Queer Activism in India

A Story in the Anthropology of Ethics

Queer Activism in India

Book Pages: 272 Illustrations: Published: October 2012

Anthropology > Cultural Anthropology, Asian Studies > South Asia, Gender and Sexuality > LGBTQ Studies

In Queer Activism in India, Naisargi Dave examines the formation of lesbian communities in India from the 1980s to the early 2000s. Based on ethnographic fieldwork conducted with activist organizations in Delhi, a body of letters written by lesbian women, and research with lesbian communities and queer activist groups across the country, Dave studies the everyday practices that constitute queer activism in India.

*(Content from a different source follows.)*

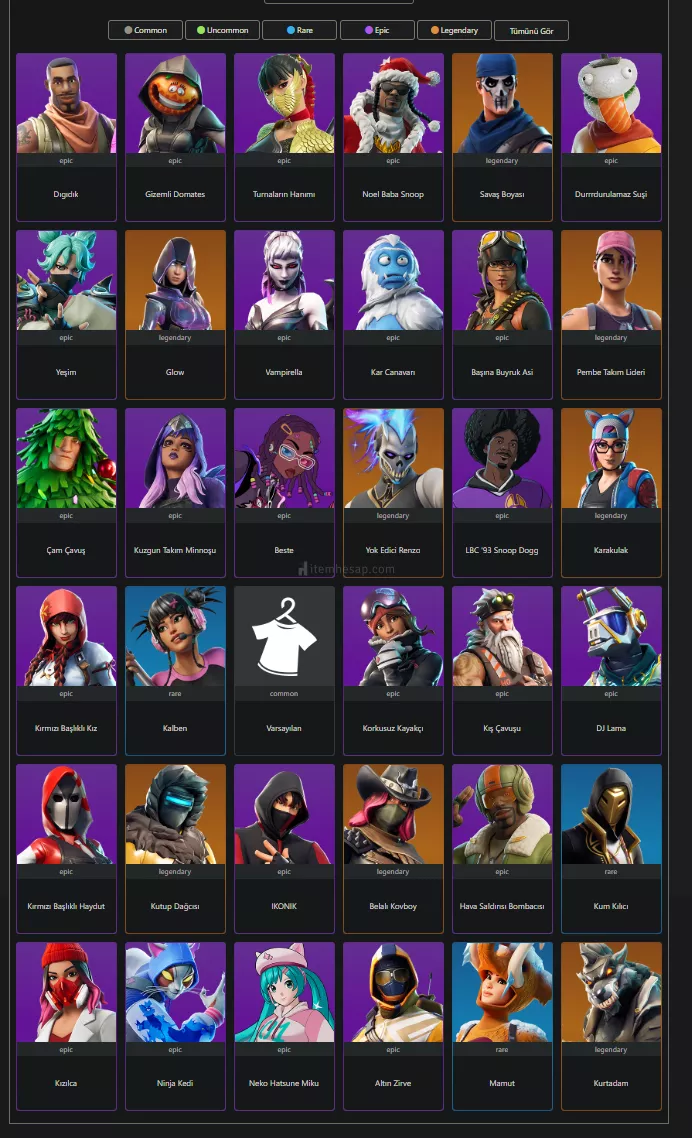Open the Ninja Kedi skin card
Screen dimensions: 692x1138
175,1026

Dave argues that activism is an ethical practice comprised of critique, invention, and relational practice. Her analysis investigates the relationship between the ethics of activism and the existing social norms and conditions from which activism emerges. Through her study of different networks and institutions, Dave documents how activism oscillates between the potential for new social arrangements and the questions that arise once the activists' goals have been accomplished. Dave's book addresses a relevant and timely phenomenon and makes an important contribution to the anthropology of queer communities, social movements, affect, and ethics.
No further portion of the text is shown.